_WHAT YOU HAVE TO DO_: Find the line containing "Instruction: Collapse the" in the listing below. Repeat it exactly, along with each following line up to and including the one containing "Task: Open the medical".

_DATA EXTRACTS_:
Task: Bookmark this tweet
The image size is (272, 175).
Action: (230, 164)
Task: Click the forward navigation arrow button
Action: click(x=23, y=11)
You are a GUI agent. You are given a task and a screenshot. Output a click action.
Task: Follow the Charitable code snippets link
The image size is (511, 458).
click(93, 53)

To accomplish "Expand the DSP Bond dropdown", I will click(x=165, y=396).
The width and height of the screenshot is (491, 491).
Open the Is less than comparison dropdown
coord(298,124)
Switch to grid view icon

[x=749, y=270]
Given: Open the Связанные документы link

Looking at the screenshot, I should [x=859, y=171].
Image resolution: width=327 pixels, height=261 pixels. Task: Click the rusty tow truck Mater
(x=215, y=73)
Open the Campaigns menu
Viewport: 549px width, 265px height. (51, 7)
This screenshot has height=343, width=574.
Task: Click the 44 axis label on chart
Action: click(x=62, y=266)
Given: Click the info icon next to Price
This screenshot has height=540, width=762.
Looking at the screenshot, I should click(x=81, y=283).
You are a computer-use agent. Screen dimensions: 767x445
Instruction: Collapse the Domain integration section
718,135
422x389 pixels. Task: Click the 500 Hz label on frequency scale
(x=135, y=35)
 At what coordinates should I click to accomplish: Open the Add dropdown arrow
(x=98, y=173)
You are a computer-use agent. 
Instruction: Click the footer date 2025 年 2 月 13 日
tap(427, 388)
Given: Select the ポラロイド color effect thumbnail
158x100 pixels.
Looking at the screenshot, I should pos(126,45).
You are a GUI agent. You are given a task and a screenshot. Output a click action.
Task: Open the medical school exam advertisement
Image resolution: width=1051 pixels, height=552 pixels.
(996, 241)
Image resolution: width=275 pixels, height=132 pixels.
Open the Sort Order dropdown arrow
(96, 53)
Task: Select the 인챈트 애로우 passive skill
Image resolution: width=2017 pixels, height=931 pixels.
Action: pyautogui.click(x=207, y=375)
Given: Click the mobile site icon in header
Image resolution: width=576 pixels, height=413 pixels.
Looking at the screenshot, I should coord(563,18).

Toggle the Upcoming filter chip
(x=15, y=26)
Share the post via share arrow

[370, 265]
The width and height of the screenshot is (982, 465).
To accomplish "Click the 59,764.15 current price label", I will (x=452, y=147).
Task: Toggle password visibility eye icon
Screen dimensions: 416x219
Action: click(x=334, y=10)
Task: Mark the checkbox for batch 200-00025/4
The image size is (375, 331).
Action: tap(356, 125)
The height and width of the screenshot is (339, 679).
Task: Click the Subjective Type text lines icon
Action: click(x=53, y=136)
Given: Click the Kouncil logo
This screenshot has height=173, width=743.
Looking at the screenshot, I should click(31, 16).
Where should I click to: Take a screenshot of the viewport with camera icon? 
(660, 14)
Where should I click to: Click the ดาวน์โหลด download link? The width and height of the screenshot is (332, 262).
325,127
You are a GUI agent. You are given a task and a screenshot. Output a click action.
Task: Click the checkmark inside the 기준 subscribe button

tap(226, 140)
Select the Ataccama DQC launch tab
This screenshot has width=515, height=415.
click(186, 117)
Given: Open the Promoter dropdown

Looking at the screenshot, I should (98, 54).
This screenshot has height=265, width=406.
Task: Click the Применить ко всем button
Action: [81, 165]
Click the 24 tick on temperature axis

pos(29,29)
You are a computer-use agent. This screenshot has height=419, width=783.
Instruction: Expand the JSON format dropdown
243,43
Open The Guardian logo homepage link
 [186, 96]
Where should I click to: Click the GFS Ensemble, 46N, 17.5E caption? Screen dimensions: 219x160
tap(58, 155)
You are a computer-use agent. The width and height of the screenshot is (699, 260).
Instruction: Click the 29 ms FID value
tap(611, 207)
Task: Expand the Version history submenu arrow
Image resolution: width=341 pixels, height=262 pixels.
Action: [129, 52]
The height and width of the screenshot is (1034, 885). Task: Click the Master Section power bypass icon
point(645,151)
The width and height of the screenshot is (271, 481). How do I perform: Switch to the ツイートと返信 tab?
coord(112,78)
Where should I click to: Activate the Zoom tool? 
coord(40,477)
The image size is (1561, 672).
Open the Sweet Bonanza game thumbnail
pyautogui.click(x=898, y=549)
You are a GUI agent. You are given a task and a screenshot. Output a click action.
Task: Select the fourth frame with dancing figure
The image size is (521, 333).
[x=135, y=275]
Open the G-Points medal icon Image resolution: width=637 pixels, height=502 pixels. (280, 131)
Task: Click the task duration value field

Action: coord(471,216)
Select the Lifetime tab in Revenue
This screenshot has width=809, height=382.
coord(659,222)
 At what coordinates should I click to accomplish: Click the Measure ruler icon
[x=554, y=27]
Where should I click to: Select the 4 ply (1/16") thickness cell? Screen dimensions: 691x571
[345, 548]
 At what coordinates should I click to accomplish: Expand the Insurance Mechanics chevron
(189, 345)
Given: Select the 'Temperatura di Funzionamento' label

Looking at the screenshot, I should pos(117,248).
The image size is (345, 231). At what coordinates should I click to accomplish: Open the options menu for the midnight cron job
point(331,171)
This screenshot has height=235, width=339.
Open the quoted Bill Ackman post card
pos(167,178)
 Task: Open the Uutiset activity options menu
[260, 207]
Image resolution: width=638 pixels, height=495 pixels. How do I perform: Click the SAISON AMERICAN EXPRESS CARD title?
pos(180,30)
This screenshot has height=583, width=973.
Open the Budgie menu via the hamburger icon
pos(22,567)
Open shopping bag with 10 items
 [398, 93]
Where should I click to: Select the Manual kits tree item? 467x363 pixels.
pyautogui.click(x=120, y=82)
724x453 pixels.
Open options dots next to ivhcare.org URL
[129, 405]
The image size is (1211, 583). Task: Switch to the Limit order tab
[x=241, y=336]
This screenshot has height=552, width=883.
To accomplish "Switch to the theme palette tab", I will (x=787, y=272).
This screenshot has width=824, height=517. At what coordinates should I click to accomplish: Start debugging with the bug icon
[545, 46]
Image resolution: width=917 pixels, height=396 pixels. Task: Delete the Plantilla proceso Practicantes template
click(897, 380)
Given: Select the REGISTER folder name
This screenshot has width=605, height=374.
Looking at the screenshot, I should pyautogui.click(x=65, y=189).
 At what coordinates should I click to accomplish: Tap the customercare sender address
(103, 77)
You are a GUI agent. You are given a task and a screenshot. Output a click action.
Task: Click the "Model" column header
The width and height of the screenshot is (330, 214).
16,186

_COMPLETED TASK_:
Instruction: Collapse the Domain integration section
718,135
422x389 pixels. Task: Click the 500 Hz label on frequency scale
(x=135, y=35)
 At what coordinates should I click to accomplish: Open the Add dropdown arrow
(x=98, y=173)
You are a computer-use agent. 
Instruction: Click the footer date 2025 年 2 月 13 日
tap(427, 388)
Given: Select the ポラロイド color effect thumbnail
158x100 pixels.
Looking at the screenshot, I should pos(126,45).
You are a GUI agent. You are given a task and a screenshot. Output a click action.
Task: Open the medical school exam advertisement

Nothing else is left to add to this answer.